Evaporative Emission Control System Leak Detected (small leak)
Your car's fuel vapor recovery system has a small leak that lets fuel fumes escape instead of being captured and burned. Think of it like a tiny hole in a sealed container—the system can't maintain proper pressure.
The ECU monitors the evaporative emission (EVAP) system's ability to hold pressure/vacuum using a fuel tank pressure sensor or leak detection pump. When pressure drops slower than expected or fails to build, the system detects a small leak below the major leak threshold.

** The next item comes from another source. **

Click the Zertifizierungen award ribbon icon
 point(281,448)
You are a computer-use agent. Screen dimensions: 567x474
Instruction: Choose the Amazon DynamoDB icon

| Parameter | Normal Range | Fault Condition |
|---|---|---|
| Fuel Tank Pressure Hold Time | Holds vacuum for specified duration | Pressure drops faster than threshold (small leak detected) |
| System Pressure Differential | Maintains 2–7 inches H₂O pressure | Falls below minimum sustainable pressure |
Code P0443 is a moderate fault. You can generally drive to a workshop, but avoid long trips or high-load driving (motorway, uphill towing) until it is diagnosed. If the code keeps returning after clearing, or if you notice the symptoms listed above worsening, do not delay professional diagnosis. Many moderate codes have multiple possible root causes — a mechanic with live OBD data can identify the exact fault more efficiently than part-by-part trial and error.
Once the fault is repaired, P0443 can be cleared using any OBD-II scanner. Connect the scanner, navigate to "Clear Codes" or "Erase DTCs," and confirm. The check engine light turns off immediately.
The code will return if the root cause was not actually fixed. The ECM re-detects the fault within 1–3 drive cycles and sets the code again.